Work instructions
In the stock option award text below, condense the paragraph beginning "17.No Rights to Continued Employment" into a short bulleted list that keeps its main facts.

Reading text
[start]

11.Adjustments.  If the number of outstanding shares of Company Common Stock is changed as a result of a stock split or the like without additional consideration to the Company, the number of Option Shares subject to this Award and the Exercise Price shall be adjusted to correspond to the change in the outstanding shares of Common Stock.

12.Rights as a Stockholder.  You will have no rights as a stockholder with respect to any Option Shares until and unless ownership of such Option Shares has been transferred to you.

13.Public Offer Waiver.  By voluntarily accepting this Award, you acknowledge and understand that your rights under the Plan are offered to you strictly as an employee of the HCCI Companies and that this Award is not an offer of securities made to the general public.

14.Transferability of Option Shares.  You may not offer, sell or otherwise dispose of any Common Stock covered by the Option Shares in a way which would: (i) require the Company to file any registration statement with the Securities and Exchange Commission (or any similar filing under state law or the laws of any other country) or to amend or supplement any such filing or (ii) violate or cause the Company to violate the 

Securities Act of 1933, as amended, the Securities Exchange Act of 1934, as amended, the rules and regulations promulgated thereunder, any other state or federal law, or the laws of any other country.  The Company reserves the right to place restrictions on Common Stock received by you pursuant to this Award.

15.Conformity with the Plan.  This Award is intended to conform in all respects with, and is subject to all applicable provisions of the Plan.  Inconsistencies between this Agreement, the Plan, or Plan Prospectus shall be resolved in accordance with the terms of the Plan.  By your acceptance of this Agreement, you agree to be bound by all of the terms of this Agreement, the Plan, and the Plan Prospectus.

16.Interpretations.  Any dispute, disagreement or question which arises under, or as a result of, or in any way relates to the interpretation, construction or application of the Plan, this Agreement, or the Plan Prospectus will be determined and resolved by the Committee or its authorized delegate.  Such determination or resolution by the Committee or its authorized delegate will be final, binding and conclusive for all purposes.

17.No Rights to Continued Employment.  By voluntarily acknowledging and accepting this Award, you acknowledge and understand that this Award shall not form part of any contract of employment between you and any of the HCCI Companies.  Nothing in the Agreement, the Plan Prospectus, or the Plan confers on any Grantee any right to continue in the employ of the HCCI Companies or in any way affects the HCCI Companies' right to terminate the Grantee's employment without prior notice at any time or for any reason.  You further acknowledge that this grant is for future services to the HCCI Companies and is not under any circumstances to be considered compensation for past services.

[end]

Record set

[start]

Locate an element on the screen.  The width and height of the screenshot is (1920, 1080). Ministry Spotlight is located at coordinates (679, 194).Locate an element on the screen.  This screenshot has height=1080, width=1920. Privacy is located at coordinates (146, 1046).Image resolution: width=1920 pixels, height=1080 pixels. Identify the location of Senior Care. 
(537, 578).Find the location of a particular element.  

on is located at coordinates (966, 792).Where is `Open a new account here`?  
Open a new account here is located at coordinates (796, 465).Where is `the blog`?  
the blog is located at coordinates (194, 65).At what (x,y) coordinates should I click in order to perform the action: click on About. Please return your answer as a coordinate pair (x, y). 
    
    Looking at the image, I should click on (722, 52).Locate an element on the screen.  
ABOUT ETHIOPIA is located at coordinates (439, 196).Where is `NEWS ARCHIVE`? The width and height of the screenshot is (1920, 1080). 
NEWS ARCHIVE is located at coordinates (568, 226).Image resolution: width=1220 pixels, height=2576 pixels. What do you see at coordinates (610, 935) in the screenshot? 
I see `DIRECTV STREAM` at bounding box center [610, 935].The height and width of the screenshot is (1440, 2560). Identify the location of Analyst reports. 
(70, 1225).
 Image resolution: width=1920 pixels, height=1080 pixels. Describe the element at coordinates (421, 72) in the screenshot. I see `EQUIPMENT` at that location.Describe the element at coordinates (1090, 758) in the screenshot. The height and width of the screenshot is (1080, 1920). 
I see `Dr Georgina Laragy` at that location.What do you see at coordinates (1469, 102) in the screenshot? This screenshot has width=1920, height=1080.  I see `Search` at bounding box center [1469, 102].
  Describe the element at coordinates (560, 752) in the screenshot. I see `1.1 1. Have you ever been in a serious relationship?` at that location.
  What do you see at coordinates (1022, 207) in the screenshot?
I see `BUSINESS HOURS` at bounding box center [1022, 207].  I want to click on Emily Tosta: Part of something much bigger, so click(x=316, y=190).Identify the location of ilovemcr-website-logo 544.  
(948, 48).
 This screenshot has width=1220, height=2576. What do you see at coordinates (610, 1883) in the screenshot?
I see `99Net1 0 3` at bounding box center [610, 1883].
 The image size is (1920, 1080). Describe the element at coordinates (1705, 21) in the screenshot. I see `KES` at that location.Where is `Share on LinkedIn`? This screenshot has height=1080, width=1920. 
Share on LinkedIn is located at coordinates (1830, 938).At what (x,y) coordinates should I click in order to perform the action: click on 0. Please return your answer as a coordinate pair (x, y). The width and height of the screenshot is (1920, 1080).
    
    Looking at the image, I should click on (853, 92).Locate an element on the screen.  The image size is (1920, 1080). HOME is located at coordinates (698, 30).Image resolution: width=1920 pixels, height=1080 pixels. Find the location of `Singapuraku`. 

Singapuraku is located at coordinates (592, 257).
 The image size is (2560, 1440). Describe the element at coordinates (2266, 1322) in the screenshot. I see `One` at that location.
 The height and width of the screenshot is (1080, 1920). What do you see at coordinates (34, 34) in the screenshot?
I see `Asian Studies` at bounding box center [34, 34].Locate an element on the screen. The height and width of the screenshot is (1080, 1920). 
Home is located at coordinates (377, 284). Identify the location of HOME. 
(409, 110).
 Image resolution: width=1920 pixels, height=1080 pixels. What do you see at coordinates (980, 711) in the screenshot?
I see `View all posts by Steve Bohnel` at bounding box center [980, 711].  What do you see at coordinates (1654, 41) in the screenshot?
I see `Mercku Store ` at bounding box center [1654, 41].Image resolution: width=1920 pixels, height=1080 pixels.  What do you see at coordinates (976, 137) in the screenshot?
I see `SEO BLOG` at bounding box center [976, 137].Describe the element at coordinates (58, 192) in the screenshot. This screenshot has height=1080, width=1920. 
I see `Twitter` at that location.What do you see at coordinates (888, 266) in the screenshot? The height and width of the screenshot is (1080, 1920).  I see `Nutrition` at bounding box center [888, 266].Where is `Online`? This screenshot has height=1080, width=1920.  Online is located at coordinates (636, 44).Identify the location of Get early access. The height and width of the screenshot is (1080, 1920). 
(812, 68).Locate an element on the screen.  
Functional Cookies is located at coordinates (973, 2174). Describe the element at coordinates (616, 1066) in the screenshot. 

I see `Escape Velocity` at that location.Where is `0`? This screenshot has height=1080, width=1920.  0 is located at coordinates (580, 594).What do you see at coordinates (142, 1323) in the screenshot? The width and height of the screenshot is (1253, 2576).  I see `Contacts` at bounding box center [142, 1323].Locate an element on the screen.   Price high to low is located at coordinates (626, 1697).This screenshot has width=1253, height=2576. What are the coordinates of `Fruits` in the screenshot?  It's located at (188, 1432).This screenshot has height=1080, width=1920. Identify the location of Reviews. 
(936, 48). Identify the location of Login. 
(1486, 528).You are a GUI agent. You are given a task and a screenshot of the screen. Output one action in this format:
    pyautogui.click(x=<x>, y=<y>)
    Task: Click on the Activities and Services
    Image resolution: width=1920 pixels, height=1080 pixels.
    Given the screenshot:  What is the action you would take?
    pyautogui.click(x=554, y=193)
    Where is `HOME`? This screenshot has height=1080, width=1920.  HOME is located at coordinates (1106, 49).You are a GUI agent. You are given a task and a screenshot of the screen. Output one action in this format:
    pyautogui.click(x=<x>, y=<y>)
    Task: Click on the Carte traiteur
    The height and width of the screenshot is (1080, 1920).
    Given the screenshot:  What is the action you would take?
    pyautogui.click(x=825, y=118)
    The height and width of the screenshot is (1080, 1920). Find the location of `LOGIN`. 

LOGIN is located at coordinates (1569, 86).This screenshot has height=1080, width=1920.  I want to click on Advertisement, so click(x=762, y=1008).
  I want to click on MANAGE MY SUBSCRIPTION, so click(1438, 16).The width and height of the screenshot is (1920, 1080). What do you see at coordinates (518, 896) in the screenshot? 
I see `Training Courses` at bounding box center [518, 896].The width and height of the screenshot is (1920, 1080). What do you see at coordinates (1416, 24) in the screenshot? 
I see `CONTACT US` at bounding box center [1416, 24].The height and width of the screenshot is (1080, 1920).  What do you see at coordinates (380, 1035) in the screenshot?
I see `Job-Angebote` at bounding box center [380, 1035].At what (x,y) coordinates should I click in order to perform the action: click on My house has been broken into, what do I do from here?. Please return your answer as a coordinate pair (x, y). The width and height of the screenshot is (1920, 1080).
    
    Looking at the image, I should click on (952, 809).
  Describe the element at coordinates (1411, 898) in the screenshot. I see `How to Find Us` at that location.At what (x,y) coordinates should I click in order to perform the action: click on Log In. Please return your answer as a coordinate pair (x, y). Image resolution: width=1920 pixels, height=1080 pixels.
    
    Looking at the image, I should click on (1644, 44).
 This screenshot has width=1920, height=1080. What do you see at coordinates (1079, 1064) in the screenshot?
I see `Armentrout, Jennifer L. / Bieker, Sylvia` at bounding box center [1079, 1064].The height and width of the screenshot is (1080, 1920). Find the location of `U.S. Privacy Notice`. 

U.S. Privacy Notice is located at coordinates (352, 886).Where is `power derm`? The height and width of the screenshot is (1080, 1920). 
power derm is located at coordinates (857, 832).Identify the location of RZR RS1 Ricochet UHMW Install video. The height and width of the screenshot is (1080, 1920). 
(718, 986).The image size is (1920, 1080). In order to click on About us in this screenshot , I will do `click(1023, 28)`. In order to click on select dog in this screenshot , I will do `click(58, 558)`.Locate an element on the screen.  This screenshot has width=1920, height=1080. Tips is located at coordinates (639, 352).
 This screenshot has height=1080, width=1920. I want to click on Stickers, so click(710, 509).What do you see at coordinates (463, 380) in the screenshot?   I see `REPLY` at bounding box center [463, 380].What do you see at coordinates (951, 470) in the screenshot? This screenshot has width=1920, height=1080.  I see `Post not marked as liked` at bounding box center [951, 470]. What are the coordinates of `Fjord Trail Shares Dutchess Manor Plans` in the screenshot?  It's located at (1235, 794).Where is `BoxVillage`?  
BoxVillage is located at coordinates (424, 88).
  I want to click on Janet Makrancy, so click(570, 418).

[end]

Task solution
- Accepting the Award does not make it part of any employment contract with the HCCI Companies.
- Nothing in the Agreement, the Plan Prospectus, or the Plan gives a Grantee any right to stay employed by the HCCI Companies.
- None of these documents affects the HCCI Companies' right to end a Grantee's employment at any time, for any reason, without prior notice.
- The grant is for future services and is never to be considered compensation for past services.